Rafael Hernández Mestra
Rafael Hernández Mestra
Columnista
26 de marzo de 2024

El Presidente Petro propone una Asamblea Constituyente, una idea criticada por ser un "berrinche" ante la falta de apoyo a sus reformas. El autor defiende la separación de poderes y el respeto a la Constitución.

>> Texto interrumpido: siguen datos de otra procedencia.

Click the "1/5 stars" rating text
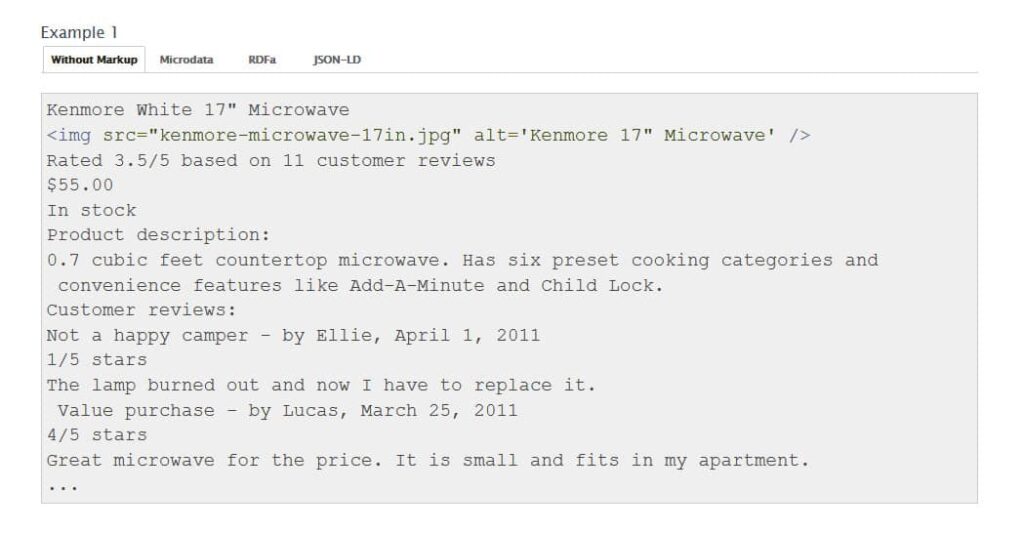Viewport: 1024px width, 533px height. pyautogui.click(x=97, y=360)
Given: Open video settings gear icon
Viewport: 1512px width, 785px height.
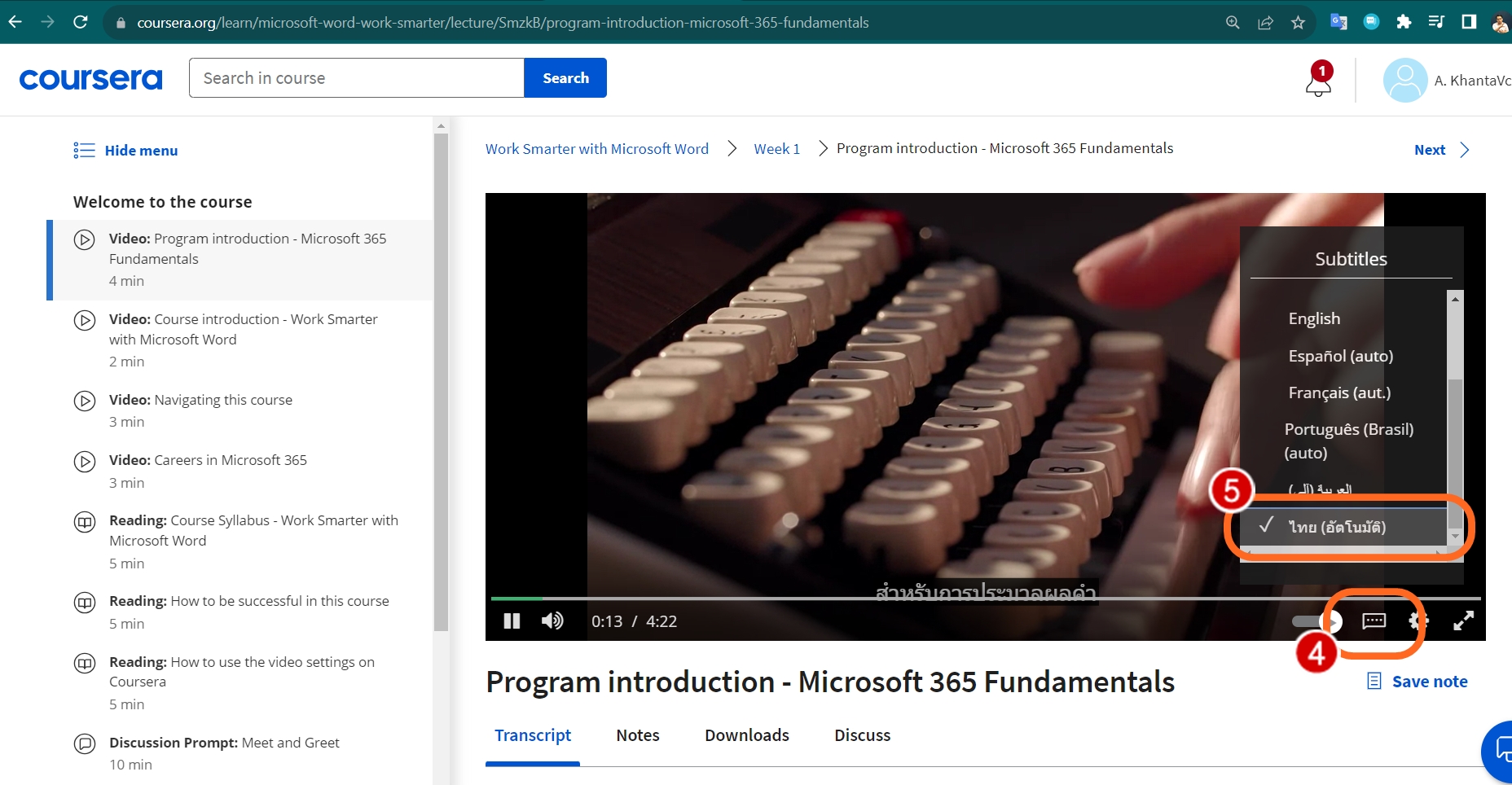Looking at the screenshot, I should tap(1418, 621).
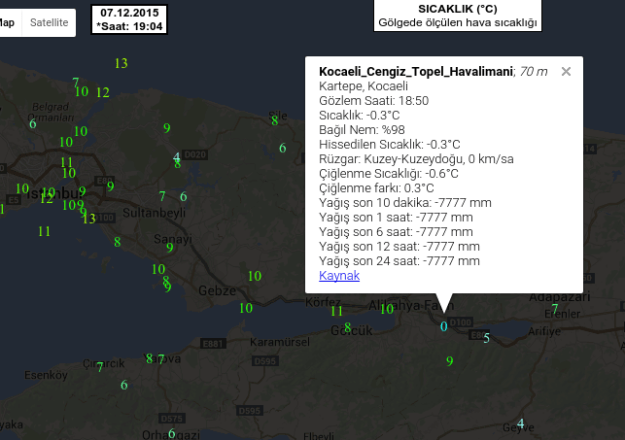Image resolution: width=625 pixels, height=440 pixels.
Task: Select the 5 degree marker near Sapanca lake
Action: (x=487, y=338)
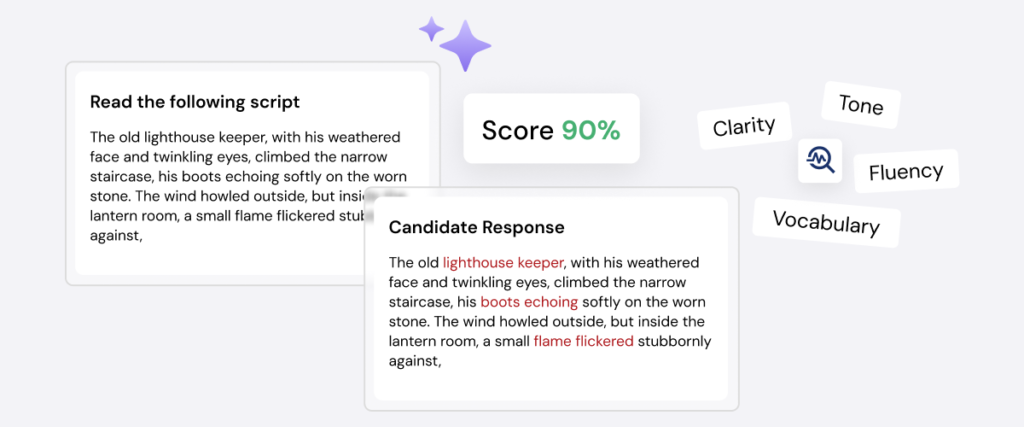
Task: Click the green 90% score value
Action: [590, 130]
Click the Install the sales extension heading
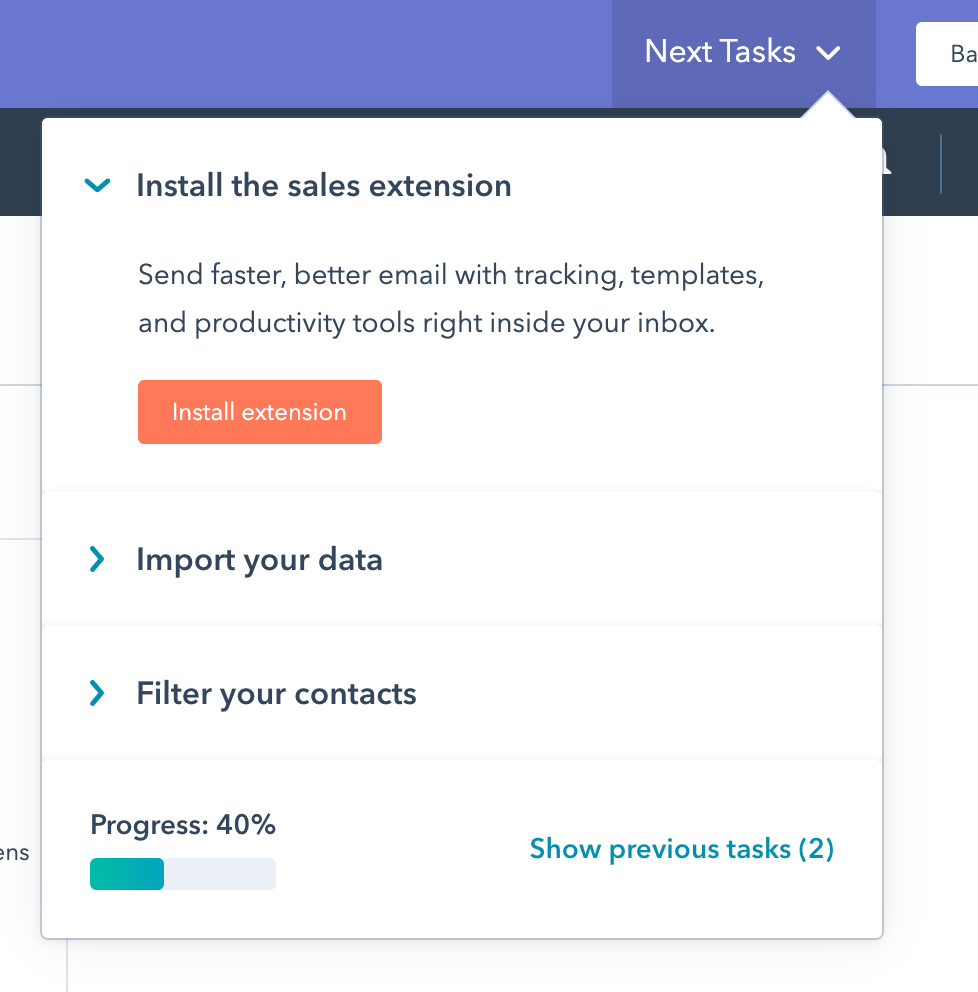The width and height of the screenshot is (978, 992). 323,185
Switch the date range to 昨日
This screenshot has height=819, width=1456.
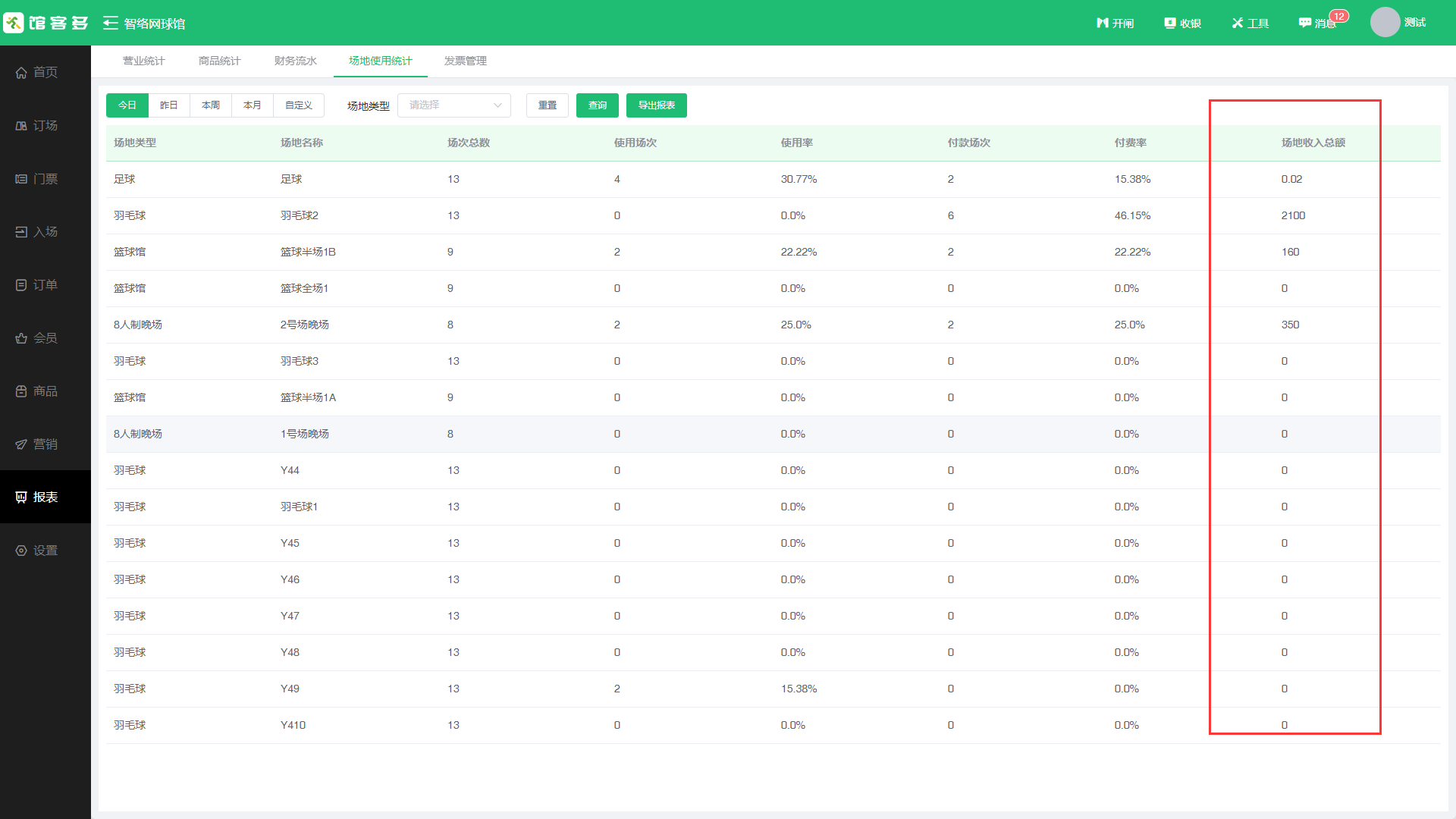click(x=169, y=105)
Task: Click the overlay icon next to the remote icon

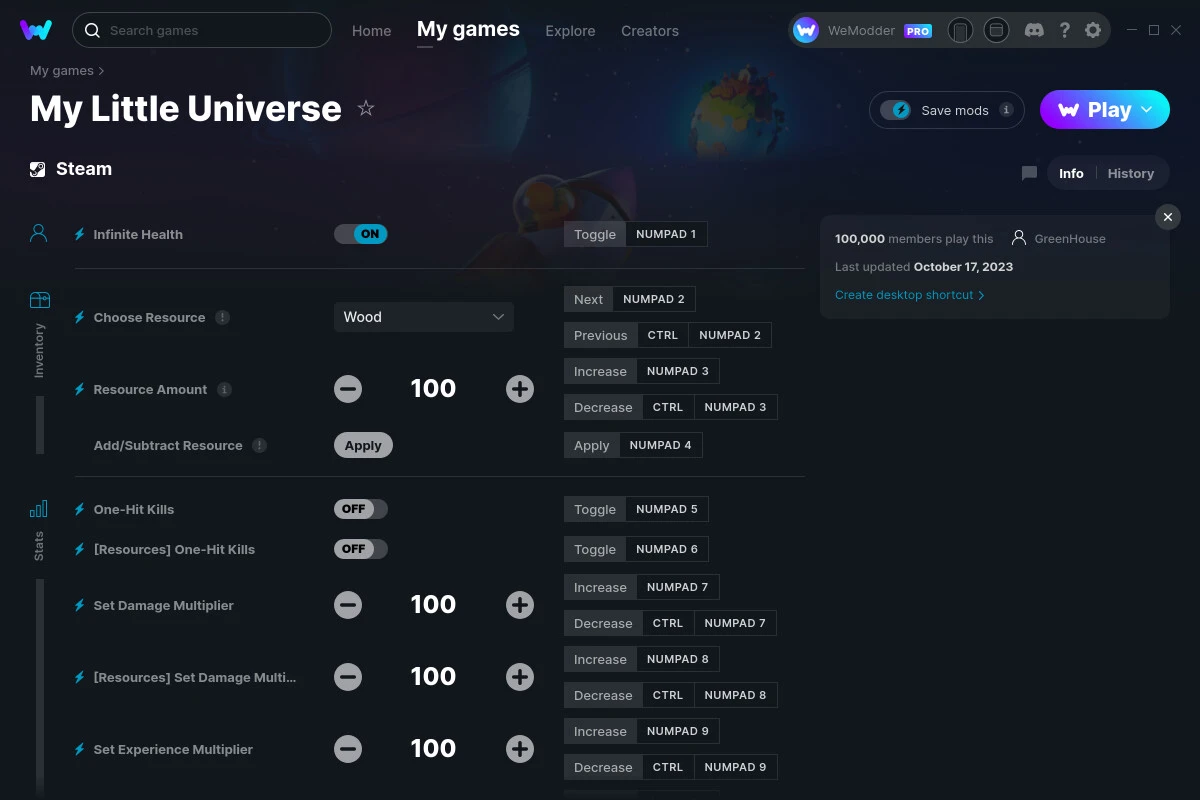Action: coord(996,30)
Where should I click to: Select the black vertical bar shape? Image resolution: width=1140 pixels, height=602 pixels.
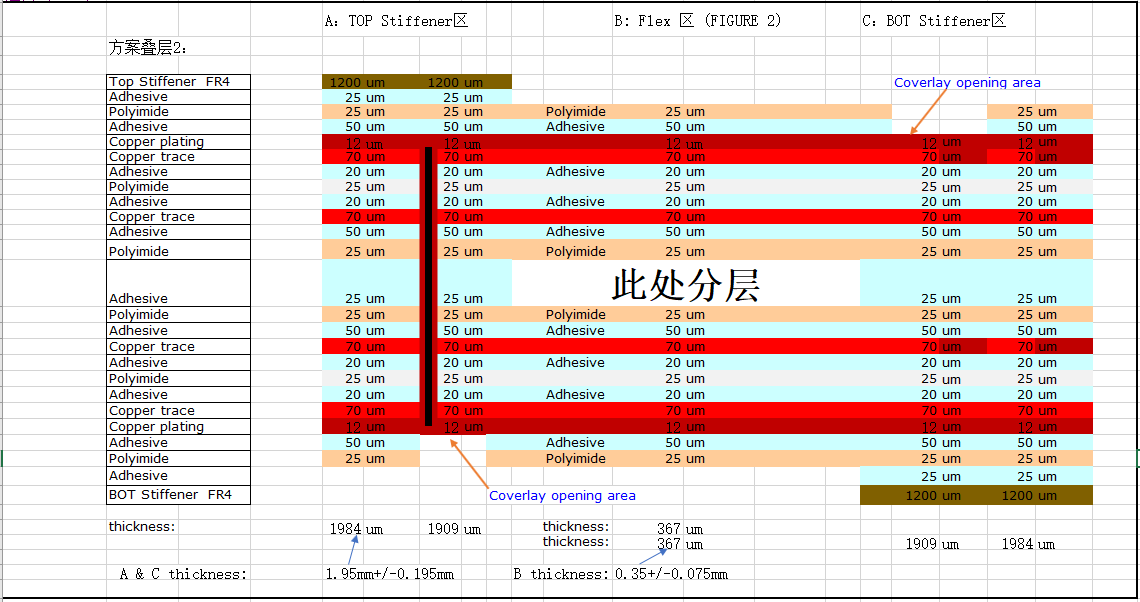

Por Rafael Hernández Mestra Decíamos en columna anterior que al Presidente Petro le gusta hablar sin fundamentos y lanza globos que se convierten en cortinas de humo para que los colombianos se olviden de los graves problemas que aquejan al país y se dediquen a discutir sobre lo que dice el Presidente. Lo último ha sido la propuesta sobre la convocatoria a una Asamblea Nacional Constituyente, idea que solo cabe en la cabeza del mandatario, pues la misma Constitución establece el procedimiento para hacer uso de este mecanismo de participación para reformar la Carta. La propuesta del Presidente no es más que una rabieta porque el Congreso no le ha aprobado las reformas que ha propuesto como son la laboral, la pensional y, en especial, la reforma a la salud que un amplio sector la considera inconveniente. Es necesario poner de presente que nada tiene que ver la Constitución con la no aprobación de esos proyectos de ley que se están tramitando por los canales institucionales. Es apenas lógico que, si el Ejecutivo no cuenta con las mayorías en el Congreso, menos podría tenerlas para tramitar los actos legislativos que se requieren para reformar la Constitución o para convocar a una Asamblea Constituyente, entonces, sino se tiene las mayorías en el Congreso, hay que buscar por la vía del consenso. En un Estado de Derecho como el nuestro donde existe la separación de poderes, que está funcionando como pilar de la democracia, el Congreso aprueba las leyes que considera útiles y beneficiosas para el país. La Corte Constitucional declara inexequibles las que consideren inconstitucionales; el Consejo de Estado suspende decretos ilegales o inconstitucionales; la Fiscalía investiga los delitos; la Corte Suprema procesa a los que tiene fuero; la Procuraduría sanciona disciplinariamente y el Ejecutivo gobierna y pone a funcionar al país. Así funciona la separación de poderes. El Presidente debe dar ejemplo y tener en cuenta que el ordenamiento constitucional del país se levanta sobre la voluntad del constituyente primario, de eso se trata nuestra democracia representativa. Cualquier reforma debe darse en este marco y siguiendo los pasos que establece la Constitución. Lo demás es amenazas, berrinche y distracción, por lo que los colombianos no nos debemos dejar intimidar con marchas, mingas o primeras líneas.